Les manipulations de la colonne cervicale représentent un facteur de risque
indépendant des autres facteurs de risque de la dissection de l'artère vertébrale.12
Du fait que la manipulation du rachis peut comporter un risque de dissection
vertébrale, on déconseille vivement cette forme de traitement.11-13
Céphalées aiguës après entorse cervicale
Elles sont causées par une entorse cervicale, avec étirement des structures
musculo-ligamentaires, lors d'une accélération puis décélération brusque de la
tête par rapport au tronc (whiplash syndrom ou «coup du lapin»). Une étude14
portant sur 136 patients, d'âge inférieur à 55 ans, interrogés en moyenne 7,2
jours après entorse cervicale sans lésion de la colonne cervicale et sans
traumatisme crânien, a indiqué que 98 d'entre eux (71,5%) souffraient de
céphalées. Cette céphalée était présente au cours de la première heure après
l'accident chez 45 patients (45,9%). Chez 28 patients (28,6%) la céphalée était
survenue entre 1 heure et 24 heures après l'accident et, chez 25 patients (25,5%),
après 24 heures.
Cent vingt-sept patients (94,2%) présentaient des cervicalgies, 67 (48,9%)
présentaient des douleurs aux épaules, 51 (37,2%) souffraient de lombalgies.
Quarante-huit (35%) signalaient des symptômes d'ordre neurologique. Cent dixneuf (86,8%) présentaient des symptômes multiples.

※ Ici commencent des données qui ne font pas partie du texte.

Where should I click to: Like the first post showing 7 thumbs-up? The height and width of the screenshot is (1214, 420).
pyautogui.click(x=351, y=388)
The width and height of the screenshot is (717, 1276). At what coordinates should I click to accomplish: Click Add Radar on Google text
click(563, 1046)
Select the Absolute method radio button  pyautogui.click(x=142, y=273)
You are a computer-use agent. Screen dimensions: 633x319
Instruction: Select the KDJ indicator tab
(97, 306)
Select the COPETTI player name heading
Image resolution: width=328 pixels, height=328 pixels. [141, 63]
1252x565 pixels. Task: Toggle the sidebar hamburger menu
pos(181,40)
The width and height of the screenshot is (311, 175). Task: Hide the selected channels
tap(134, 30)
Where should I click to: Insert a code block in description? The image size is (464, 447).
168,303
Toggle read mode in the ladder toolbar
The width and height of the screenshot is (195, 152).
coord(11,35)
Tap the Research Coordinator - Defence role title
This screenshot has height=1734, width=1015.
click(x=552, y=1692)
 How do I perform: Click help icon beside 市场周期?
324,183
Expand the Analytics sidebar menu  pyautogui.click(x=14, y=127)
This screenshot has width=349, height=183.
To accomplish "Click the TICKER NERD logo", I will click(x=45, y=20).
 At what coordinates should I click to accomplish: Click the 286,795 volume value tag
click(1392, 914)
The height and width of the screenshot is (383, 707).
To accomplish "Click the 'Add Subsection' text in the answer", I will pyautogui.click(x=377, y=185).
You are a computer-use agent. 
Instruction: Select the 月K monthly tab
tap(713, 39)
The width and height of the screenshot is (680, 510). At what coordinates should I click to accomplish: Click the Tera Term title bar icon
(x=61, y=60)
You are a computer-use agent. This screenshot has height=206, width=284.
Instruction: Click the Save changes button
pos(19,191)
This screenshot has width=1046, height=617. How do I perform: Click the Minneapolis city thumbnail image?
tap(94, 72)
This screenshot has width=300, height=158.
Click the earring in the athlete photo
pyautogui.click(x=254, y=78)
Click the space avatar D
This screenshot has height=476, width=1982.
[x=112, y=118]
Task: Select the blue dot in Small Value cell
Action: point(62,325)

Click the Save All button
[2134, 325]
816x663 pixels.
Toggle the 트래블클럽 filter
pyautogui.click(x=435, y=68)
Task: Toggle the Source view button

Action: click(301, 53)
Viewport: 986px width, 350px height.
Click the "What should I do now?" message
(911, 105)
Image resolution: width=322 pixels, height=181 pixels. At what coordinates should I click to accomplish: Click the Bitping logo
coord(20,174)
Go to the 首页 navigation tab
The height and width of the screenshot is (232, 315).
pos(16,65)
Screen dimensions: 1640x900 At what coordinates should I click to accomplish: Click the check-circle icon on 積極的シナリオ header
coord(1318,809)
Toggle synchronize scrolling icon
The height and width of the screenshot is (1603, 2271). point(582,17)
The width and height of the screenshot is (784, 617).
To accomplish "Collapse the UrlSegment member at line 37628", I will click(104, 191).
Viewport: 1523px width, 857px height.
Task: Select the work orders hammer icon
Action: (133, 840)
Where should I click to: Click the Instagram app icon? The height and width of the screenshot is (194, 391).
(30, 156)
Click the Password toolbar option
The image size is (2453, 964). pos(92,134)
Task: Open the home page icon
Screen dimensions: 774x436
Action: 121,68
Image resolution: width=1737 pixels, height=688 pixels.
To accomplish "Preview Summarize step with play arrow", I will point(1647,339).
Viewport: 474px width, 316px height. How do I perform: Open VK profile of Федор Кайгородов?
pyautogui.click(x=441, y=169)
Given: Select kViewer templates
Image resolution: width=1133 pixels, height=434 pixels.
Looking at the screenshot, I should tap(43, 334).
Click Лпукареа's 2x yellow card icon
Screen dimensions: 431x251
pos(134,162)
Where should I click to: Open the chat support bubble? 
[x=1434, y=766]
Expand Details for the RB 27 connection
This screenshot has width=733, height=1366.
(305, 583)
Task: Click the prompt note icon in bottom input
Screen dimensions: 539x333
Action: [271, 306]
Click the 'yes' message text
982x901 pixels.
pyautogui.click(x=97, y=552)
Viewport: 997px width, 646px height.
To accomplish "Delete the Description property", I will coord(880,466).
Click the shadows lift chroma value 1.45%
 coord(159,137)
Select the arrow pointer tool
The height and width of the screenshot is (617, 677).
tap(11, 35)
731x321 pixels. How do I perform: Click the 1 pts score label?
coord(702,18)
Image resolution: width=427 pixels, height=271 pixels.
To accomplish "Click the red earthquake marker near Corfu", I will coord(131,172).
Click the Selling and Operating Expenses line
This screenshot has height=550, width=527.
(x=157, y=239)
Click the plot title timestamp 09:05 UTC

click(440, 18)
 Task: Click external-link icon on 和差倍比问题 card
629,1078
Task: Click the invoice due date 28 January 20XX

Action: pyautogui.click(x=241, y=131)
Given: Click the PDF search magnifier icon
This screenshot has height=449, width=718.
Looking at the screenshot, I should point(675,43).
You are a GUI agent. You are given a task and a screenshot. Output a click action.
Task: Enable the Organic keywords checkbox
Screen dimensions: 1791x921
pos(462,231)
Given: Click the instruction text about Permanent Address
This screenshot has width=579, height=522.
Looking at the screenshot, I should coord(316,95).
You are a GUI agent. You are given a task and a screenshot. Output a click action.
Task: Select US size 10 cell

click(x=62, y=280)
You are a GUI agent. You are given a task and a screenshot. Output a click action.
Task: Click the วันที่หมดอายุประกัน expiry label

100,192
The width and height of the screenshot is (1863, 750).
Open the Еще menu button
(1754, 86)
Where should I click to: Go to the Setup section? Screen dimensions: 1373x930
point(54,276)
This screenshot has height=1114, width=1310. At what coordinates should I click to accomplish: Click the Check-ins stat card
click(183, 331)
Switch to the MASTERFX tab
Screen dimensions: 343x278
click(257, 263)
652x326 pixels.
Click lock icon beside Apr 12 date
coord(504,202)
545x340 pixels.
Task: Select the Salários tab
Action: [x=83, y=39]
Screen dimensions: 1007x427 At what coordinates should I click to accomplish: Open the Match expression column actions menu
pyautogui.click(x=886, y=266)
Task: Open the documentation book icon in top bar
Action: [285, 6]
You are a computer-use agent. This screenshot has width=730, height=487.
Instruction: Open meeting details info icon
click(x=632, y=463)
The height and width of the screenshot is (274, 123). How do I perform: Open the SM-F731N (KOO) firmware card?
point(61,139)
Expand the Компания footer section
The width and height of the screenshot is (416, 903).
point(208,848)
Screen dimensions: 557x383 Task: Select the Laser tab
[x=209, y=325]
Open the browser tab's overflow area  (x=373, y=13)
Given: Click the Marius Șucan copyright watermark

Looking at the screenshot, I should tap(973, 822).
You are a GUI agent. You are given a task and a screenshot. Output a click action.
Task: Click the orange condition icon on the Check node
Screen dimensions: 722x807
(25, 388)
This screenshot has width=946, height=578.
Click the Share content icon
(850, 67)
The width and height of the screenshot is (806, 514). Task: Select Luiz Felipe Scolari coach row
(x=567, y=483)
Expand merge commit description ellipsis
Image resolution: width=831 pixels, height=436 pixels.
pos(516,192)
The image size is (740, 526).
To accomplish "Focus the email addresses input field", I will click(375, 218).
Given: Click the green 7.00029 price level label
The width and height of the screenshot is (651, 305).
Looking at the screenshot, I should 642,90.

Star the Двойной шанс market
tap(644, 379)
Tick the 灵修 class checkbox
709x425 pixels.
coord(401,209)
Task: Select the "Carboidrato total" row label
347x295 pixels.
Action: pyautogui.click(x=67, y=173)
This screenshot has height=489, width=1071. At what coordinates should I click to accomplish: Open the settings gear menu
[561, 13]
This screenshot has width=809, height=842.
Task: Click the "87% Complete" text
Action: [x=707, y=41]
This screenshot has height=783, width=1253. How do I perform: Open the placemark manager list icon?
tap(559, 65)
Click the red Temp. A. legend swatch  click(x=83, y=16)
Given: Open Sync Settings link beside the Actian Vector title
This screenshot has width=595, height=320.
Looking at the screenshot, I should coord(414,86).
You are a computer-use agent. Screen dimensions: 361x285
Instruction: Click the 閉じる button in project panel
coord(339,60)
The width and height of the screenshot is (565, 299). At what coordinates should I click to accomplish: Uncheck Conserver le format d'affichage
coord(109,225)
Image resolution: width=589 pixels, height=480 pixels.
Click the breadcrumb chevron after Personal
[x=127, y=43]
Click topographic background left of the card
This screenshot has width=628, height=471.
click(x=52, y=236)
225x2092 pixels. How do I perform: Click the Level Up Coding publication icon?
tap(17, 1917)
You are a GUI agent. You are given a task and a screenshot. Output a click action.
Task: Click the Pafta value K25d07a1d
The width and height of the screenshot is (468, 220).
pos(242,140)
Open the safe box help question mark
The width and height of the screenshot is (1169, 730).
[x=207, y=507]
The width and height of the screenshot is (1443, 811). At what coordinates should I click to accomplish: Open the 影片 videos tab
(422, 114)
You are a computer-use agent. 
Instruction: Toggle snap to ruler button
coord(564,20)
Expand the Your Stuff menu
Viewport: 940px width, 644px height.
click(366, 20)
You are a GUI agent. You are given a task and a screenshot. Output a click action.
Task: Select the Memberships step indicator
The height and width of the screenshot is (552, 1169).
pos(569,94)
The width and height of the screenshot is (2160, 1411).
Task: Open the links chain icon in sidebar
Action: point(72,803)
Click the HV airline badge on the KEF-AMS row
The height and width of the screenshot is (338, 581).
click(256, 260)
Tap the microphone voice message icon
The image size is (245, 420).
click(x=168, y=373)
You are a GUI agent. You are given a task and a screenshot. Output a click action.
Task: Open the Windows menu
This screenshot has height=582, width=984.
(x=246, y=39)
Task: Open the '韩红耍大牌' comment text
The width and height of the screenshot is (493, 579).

Les auteurs de ce travail ont retenu trois mécanismes principaux comme
responsables des symptômes douloureux, voire des discrets déficits
neurologiques :
* Le type d'accident. Lors d'une collision postérieure ou lors d'une collision
postérieure suivie par une deuxième collision frontale, les céphalées survenaient
avec une latence plus courte que lors d'impacts exclusivement frontaux ou
latéraux.
* L'état de préparation à l'accident. Il joue un rôle prépondérant et significatif
sur la survenue et l'intensité des céphalées et des autres symptômes. Les patients
surpris par le choc réagissent moins bien et présentent des séquelles plus
importantes que les autres. En revanche, le conducteur de la voiture peut en
général mieux se préparer au choc imminent de la collision en se tenant au
volant.
* La position de la tête. Une position en rotation, en position inclinée ou en
position à la fois en rotation et inclinée, est un facteur défavorable : il accentue
la céphalée, les cervicalgies et l'ensemble des autres symptômes.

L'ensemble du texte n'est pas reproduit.